En vert, les zones agricoles ; en vert foncé, les zones naturelles et forestières ; en rouge, le tracé prévu du futur métro Grand Paris Express.

 

 

Face à un territoire « en déficit de transports publics », où priment les déplacements en voiture, l’EPPS défend l’installation d’un métro qui traverserait le plateau, de Versailles à Orly en passant par Palaiseau. Un schéma d’ensemble du Grand Paris Express a été décrété en août dernier tandis que la mise en service des premiers tronçons est prévue pour 2018.

Le projet cristallise les oppositions, tout d’abord sur la question d’un métro aérien - préféré par l’EPPS - ou enterré. Les habitants craignent des nuisances et de voir le paysage champêtre du plateau défiguré. Quant aux agriculteurs, ils ne voient pas d’un bon œil des pylônes plantés dans leurs champs.

Les élus locaux EELV vont plus loin, remettant en question la pertinence même d’installer un métro « au milieu des champs« , avec le risque que cette ligne induise davantage d’urbanisation que prévu. Pour Jean-Francis Rimbert, il faut d’abord renforcer les réseaux de bus en site propre et privilégier un mode de transport plus léger, au lieu de « sortir 2,5 milliards d’euros pour une ligne qui sera la moins fréquentée d’Ile-de-France, avec 5 000 voyageurs par heure prévus ».

  • L’aménagement

« Il faut rompre avec un modèle d’aménagement très extensif, des écoles sur des grands domaines, des golfs, des lotissements dévoreurs d’espace… Le mot-clé, c’est la compacité », annonce Pierre Veltz.
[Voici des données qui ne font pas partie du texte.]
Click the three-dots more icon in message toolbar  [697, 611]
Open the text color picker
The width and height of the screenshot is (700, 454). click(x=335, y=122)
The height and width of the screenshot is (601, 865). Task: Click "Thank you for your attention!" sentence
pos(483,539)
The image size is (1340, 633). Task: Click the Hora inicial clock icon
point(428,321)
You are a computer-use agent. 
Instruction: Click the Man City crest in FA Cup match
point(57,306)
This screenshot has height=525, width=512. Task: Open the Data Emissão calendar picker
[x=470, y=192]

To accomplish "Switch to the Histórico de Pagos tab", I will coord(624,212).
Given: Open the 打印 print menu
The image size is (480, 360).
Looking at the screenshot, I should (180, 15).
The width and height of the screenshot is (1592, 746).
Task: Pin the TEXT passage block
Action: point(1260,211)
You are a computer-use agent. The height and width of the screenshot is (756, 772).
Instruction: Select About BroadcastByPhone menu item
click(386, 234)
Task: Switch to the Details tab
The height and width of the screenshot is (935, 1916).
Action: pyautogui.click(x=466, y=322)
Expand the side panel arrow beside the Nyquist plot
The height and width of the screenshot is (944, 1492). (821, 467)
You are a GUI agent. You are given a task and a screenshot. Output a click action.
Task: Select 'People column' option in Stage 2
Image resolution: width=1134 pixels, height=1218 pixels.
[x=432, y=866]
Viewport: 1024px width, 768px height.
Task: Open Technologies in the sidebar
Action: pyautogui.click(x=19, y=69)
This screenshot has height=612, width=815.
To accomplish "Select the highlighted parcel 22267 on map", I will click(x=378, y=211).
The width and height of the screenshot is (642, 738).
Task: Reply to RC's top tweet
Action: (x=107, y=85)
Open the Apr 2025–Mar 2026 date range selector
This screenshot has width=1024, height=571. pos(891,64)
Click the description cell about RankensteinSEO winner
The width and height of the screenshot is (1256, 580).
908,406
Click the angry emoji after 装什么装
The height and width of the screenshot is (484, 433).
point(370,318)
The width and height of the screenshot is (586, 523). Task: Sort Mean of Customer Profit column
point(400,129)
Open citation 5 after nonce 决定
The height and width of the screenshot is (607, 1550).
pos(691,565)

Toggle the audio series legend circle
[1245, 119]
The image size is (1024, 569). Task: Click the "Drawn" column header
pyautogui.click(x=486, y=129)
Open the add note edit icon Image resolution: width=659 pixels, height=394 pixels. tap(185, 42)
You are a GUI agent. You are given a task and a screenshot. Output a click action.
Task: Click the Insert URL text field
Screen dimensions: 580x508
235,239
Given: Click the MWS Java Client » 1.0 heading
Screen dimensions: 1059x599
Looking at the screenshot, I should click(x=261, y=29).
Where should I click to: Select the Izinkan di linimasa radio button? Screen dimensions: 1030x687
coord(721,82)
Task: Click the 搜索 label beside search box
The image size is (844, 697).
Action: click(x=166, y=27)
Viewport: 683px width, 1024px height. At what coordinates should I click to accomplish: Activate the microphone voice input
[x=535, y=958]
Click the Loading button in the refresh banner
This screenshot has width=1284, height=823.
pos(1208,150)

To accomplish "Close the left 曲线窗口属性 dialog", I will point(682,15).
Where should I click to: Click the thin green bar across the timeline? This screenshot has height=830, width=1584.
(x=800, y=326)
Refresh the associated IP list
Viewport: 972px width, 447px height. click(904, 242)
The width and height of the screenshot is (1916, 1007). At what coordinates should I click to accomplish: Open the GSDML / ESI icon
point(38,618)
Ecoles, entreprises et transport vont en tout cas de pair avec la constructions de logements. L’EPPS en prévoit autour de 16 000 sur la zone campus, dont plus de la moitié prévus pour les étudiants. Et imagine des quartiers « mixtes », avec habitants permanents et commerces, disposés au sein même du campus, en petits pôles urbains d’environ 2 000 habitants.

Alors que d’aucuns craignent l’urbanisation du plateau et la perte de son identité rurale, le président de l’EPPS laisse entendre qu’à l’avenir « un peu plus encore de logements, ce ne serait pas plus mal« , avançant le déficit et les prix des logements en Ile-de-France. Du côté d’EELV en tout cas, on a voté une motion (PDF) de la CAPS en mai 2011, retenant l’objectif de 3 000 logements familiaux sur la frange sud et de 3 000 logements étudiants.

  • Les terres agricoles

« Sur le fond, on se serait bien passés d’un vaste programme d’aménagement du territoire qui ampute des terres agricoles qui sont les meilleures de France », tranche Thomas Joly, président de l’association Terre et Cité.

L’urbanisation du plateau de Saclay se fait en effet au détriment de terres agricoles, dont 2 300 hectares sont toutefois sanctuarisés par la loi.